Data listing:
_ _ _ _ _

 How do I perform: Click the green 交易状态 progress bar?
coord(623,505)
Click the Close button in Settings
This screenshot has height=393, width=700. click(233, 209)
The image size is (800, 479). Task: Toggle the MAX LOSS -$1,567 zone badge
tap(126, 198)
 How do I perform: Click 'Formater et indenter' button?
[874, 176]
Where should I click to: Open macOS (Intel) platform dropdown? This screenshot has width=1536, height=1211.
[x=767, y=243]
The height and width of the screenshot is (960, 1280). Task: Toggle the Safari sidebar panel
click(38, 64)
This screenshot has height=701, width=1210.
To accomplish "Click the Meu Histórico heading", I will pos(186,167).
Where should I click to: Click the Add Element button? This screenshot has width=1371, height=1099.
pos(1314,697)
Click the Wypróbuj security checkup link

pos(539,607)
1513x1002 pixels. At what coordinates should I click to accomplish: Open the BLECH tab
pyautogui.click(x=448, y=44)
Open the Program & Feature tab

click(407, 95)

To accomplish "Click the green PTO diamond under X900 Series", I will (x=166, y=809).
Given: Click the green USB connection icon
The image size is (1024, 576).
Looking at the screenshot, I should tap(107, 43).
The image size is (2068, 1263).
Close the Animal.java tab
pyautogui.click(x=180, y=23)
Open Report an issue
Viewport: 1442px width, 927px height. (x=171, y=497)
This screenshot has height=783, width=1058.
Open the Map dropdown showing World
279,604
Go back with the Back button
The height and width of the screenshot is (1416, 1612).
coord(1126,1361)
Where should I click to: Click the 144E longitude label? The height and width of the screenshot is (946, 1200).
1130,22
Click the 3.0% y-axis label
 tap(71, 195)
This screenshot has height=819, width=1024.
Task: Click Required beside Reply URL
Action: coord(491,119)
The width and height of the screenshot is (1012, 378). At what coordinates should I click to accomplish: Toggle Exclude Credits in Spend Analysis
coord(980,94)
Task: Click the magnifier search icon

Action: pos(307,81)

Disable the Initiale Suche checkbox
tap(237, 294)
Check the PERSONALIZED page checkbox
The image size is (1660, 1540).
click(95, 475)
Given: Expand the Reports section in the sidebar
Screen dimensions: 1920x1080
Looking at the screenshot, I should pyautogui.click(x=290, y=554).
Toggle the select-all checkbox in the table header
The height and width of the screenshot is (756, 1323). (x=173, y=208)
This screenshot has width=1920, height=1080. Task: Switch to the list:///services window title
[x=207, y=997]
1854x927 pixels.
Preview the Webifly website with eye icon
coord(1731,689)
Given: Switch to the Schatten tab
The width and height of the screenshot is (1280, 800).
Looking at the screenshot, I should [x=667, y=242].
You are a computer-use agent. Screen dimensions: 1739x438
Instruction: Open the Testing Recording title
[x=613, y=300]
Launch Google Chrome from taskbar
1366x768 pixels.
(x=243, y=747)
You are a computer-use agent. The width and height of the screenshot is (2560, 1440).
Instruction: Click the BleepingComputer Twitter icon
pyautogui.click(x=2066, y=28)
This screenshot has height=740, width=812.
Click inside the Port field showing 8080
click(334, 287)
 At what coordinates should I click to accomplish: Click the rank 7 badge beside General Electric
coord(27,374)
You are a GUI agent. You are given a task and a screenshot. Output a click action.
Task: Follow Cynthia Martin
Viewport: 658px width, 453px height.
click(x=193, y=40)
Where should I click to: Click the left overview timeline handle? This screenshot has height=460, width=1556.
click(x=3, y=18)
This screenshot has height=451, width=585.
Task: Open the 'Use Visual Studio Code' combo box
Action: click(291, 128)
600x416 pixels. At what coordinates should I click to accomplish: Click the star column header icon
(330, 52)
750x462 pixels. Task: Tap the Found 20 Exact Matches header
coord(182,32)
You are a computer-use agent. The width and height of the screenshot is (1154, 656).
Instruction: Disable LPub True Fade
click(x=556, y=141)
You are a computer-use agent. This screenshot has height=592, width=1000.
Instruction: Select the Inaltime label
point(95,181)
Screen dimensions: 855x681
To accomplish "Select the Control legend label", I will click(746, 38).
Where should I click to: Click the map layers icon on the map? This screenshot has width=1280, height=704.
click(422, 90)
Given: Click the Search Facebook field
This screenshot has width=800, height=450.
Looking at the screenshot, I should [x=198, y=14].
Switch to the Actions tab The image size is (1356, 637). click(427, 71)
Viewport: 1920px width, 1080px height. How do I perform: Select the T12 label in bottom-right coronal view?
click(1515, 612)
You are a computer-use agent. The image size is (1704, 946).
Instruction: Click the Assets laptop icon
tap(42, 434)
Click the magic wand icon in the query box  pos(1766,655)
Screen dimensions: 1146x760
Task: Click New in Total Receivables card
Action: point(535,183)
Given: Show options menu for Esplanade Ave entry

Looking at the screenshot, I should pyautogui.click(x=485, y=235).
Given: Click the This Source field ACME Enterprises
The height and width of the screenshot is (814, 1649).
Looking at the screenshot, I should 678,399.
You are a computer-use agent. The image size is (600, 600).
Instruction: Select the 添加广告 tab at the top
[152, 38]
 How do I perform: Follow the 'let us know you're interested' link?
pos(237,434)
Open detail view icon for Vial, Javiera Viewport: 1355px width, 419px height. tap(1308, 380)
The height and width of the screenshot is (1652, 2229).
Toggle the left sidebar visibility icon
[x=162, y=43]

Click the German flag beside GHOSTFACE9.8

_ _ _ _ _

EXERCISE BRIEF: Reproduce the items verbatim, starting at the first line of the items and ending at the line containing "tap(126, 198)", with both of those lines included.

TASK OUTPUT:
 How do I perform: Click the green 交易状态 progress bar?
coord(623,505)
Click the Close button in Settings
This screenshot has height=393, width=700. click(233, 209)
The image size is (800, 479). Task: Toggle the MAX LOSS -$1,567 zone badge
tap(126, 198)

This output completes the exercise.